**WHAT YOU WILL DO**
Looking at the data that follows, count the lines containing the word "chevron" and write down only that count.

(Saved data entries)
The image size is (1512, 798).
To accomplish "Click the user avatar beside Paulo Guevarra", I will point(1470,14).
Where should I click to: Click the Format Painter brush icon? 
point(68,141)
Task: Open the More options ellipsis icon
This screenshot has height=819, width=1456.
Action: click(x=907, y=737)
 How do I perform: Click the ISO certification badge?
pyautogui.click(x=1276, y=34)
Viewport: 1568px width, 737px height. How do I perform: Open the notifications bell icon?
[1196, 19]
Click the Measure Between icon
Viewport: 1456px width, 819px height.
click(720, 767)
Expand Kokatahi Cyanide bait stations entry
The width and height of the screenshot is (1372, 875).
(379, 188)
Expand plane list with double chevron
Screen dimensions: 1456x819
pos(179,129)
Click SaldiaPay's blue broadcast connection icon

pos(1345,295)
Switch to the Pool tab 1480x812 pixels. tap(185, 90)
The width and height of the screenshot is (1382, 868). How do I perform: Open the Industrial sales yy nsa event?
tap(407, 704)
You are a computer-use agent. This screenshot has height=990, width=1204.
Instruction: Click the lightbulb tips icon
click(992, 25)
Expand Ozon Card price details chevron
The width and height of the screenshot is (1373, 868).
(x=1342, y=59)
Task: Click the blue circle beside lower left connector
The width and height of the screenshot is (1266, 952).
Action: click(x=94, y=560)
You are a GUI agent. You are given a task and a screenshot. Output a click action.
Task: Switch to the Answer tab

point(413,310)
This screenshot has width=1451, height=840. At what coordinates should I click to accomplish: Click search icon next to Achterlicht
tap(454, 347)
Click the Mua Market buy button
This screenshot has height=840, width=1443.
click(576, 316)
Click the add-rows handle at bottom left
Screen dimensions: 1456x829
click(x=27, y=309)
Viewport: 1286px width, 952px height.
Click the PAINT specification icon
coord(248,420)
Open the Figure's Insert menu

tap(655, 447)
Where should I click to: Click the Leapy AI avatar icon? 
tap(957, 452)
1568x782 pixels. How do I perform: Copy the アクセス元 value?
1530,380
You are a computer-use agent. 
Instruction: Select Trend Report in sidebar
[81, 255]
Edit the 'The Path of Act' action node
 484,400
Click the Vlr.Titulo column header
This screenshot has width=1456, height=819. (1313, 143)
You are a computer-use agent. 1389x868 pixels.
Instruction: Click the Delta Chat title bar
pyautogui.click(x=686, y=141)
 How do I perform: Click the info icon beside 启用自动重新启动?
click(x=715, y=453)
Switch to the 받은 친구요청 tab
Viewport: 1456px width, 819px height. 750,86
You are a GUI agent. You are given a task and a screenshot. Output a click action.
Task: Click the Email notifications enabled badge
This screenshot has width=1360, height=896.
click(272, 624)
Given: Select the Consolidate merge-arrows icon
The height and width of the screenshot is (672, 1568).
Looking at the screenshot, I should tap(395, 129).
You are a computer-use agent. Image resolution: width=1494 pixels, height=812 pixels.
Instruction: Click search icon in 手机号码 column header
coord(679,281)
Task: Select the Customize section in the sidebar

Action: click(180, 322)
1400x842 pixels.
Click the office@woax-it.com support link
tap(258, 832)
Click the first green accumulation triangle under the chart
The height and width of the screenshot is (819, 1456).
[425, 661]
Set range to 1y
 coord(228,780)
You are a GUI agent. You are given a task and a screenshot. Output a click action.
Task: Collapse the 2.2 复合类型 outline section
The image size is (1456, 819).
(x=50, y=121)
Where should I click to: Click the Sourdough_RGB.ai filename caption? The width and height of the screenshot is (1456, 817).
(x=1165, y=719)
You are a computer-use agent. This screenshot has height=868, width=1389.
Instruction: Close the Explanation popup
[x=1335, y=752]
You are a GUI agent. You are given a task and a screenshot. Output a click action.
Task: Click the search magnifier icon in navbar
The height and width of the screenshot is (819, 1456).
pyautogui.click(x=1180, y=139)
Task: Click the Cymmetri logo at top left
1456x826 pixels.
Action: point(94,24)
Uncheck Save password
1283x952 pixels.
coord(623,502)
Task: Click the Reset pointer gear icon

**TASK RESULT**
2